■ Task input:
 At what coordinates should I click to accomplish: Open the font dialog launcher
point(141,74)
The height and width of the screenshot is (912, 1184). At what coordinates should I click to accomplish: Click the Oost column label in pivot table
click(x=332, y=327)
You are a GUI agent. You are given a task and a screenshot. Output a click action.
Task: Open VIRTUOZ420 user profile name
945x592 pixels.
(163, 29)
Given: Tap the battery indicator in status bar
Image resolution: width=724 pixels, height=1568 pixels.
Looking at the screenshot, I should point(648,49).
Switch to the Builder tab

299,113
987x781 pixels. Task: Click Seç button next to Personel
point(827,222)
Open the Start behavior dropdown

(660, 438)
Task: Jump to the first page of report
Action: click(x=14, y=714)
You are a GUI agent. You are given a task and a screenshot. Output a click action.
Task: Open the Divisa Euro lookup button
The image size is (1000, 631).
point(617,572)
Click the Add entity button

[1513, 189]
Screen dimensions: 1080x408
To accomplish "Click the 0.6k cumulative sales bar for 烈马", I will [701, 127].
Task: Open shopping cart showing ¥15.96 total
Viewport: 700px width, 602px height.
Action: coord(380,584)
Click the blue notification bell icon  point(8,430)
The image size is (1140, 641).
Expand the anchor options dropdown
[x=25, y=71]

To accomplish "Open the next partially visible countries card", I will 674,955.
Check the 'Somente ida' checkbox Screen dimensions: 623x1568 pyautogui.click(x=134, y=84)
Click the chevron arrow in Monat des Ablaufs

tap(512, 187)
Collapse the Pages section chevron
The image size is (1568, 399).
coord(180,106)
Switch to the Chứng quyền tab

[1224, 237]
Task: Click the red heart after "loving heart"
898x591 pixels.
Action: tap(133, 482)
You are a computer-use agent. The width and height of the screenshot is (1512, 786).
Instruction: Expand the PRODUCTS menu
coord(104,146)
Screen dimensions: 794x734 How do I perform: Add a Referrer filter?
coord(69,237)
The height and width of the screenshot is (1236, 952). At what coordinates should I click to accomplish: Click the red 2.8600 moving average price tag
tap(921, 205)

■ Assignment:
Where the line containing "Viewport: 700px width, 602px height." appears, start copying, and go on exactly through the last line of the data.

■ Output for this task:
Viewport: 700px width, 602px height.
Action: coord(380,584)
Click the blue notification bell icon  point(8,430)
The image size is (1140, 641).
Expand the anchor options dropdown
[x=25, y=71]

To accomplish "Open the next partially visible countries card", I will 674,955.
Check the 'Somente ida' checkbox Screen dimensions: 623x1568 pyautogui.click(x=134, y=84)
Click the chevron arrow in Monat des Ablaufs

tap(512, 187)
Collapse the Pages section chevron
The image size is (1568, 399).
coord(180,106)
Switch to the Chứng quyền tab

[1224, 237]
Task: Click the red heart after "loving heart"
898x591 pixels.
Action: tap(133, 482)
You are a computer-use agent. The width and height of the screenshot is (1512, 786).
Instruction: Expand the PRODUCTS menu
coord(104,146)
Screen dimensions: 794x734 How do I perform: Add a Referrer filter?
coord(69,237)
The height and width of the screenshot is (1236, 952). At what coordinates should I click to accomplish: Click the red 2.8600 moving average price tag
tap(921, 205)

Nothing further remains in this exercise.